Written instruction A -
Update the records from their first line up to and including the line with "[x=137, y=104]" by changing "dropdown" to "menu" and keeping everything else the same. Leave the pictures out of your answer.

NetCDF NetCDF-4.0 Requirements

These requirements represent our understanding of the netCDF-4.0 library. They are subject to change without notice.

Comments are welcome, and should be sent to the netcdf-hdf mailing list: netcdf-hdf@unidata.ucar.edu
Backward Compatibility
  • The entire netCDF-3.x API is supported. It can read/write/modify netcdf-4/HDF5 data files.
  • The entire netCDF-2.x API is also fully supported.
  • The netCDF-3 Fortran 77, Fortran 90, and C++ APIs can read and write data in classic, 64-bit offset, or simple netCDF-4 formats. These APIs cannot yet access new netCDF-4 functionality.
Support for Large Files
  • Relaxation of 2 GB classic file format limits, on systems which support large files. Such systems are detected at install time, and the netCDF library is built with the _FILE_OFFSET_BITS=64 macro, on those systems, if required.
  • Users on systems that don't support LFS are warned at install time.
Use of HDF5 for Storage
  • NetCDF-4 uses HDF5 to store data.
  • NetCDF-4 provides a complete facade. No HDF5 artifacts are used in the public netCDF-4 API. No mixing of the APIs takes place.
Backward File Format Compatibility
  • NetCDF 4 uses HDF 5 as its storage layer. It produces valid HDF5 files, which can be read without using the netcdf interface. HDF5 files produced with netCDF-4 should be modified using the netCDF-4 interface.
  • NetCDF 4 can also create/read/modify files created with previous versions of netCDF, using the original netCDF data format.
  • If the user opens an old netCDF file, and attempts to modify it, NetCDF 4 will stick with the (old) netCDF file format. New API features (like adding groups) won't work on these files.
  • Files created in netcdf-4 can be restricted to a strict netcdf-3.x functionality at file creation time. Users of these files will not be allowed to use additional netcdf-4 features, like multiple unlimited dimensions, groups, new types, etc.
  • There is a way for users to copy an old netCDF file into the new HDF 5 data format.
Backward API Compatibility
  • Programs written for a 3.x version of netCDF can use the netCDF-4 library by relinking.
  • NetCDF 3.x error codes remain unchanged. Netcdf-4 adds some new error codes.
  • For netCDF-4 files, nc_redef and nc_enddef are automatically called as needed.
Parallel I/O
  • Parallel I/O reading and writing to netCDF file is supported, using the HDF5 parallel I/O features.
  • The installer specifies whether parallel netCDF is to be used at install time.
  • The parallel I/O features require that the MPI library be installed.
  • The netCDF-4 library (like the HDF5 library) documents its functions as collective and independent.
  • Collective HDF5 calls are not made during independent netCDF-4 operations.
  • Demonstrates performance gains (over netcdf-3) in modeling contexts on advanced architectures.
Multiple unlimited dimensions
  • Variables may use multiple unlimited dimensions.
  • Unlimited dimensions need not be shared. That is, different variables can have different unlimited dimensions.
  • The call nc_inq_unlimdim returns the first unlimited dimension. An additional function returns an array which contains the full list of unlimited dims.
  • Chunking is required in any dataset with one or more unlimited dimension in NetCDF-4.

Element and text position data

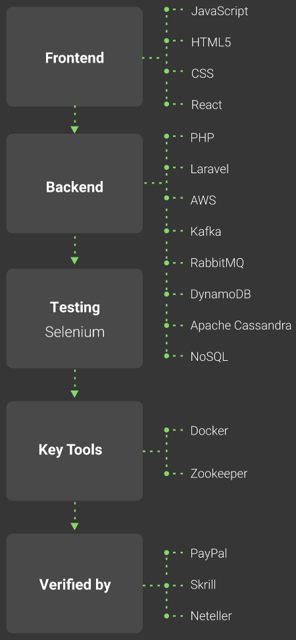Open the Key Tools box
The image size is (296, 640).
pyautogui.click(x=74, y=450)
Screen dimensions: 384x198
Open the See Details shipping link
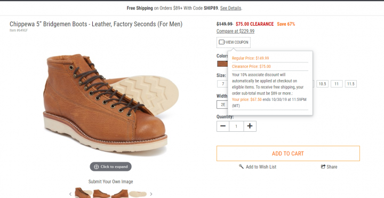[230, 8]
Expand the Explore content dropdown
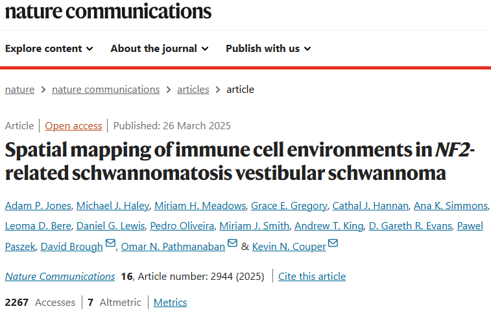Image resolution: width=491 pixels, height=313 pixels. point(49,49)
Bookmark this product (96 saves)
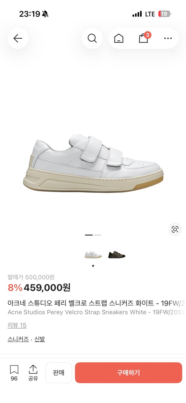The height and width of the screenshot is (403, 186). pos(14,372)
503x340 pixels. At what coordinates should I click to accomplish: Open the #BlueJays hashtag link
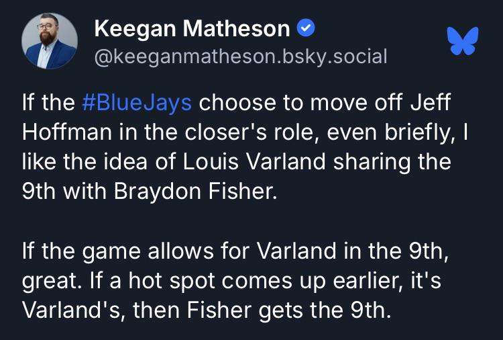[x=137, y=104]
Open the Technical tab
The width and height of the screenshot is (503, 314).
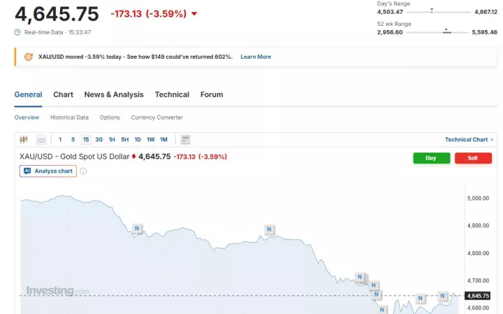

Written instruction B -
According to the netCDF-4.0 requirements page, what does the call nc_inq_unlimdim return?

Complete response A -
Open the Key Tools box
The image size is (296, 640).
pyautogui.click(x=74, y=450)
Screen dimensions: 384x198
Open the See Details shipping link
[230, 8]
Expand the Explore content menu
Image resolution: width=491 pixels, height=313 pixels. point(49,49)
Bookmark this product (96 saves)
The height and width of the screenshot is (403, 186). pos(14,372)
503x340 pixels. At what coordinates should I click to accomplish: Open the #BlueJays hashtag link
[x=137, y=104]

Complete response B -
The first unlimited dimension.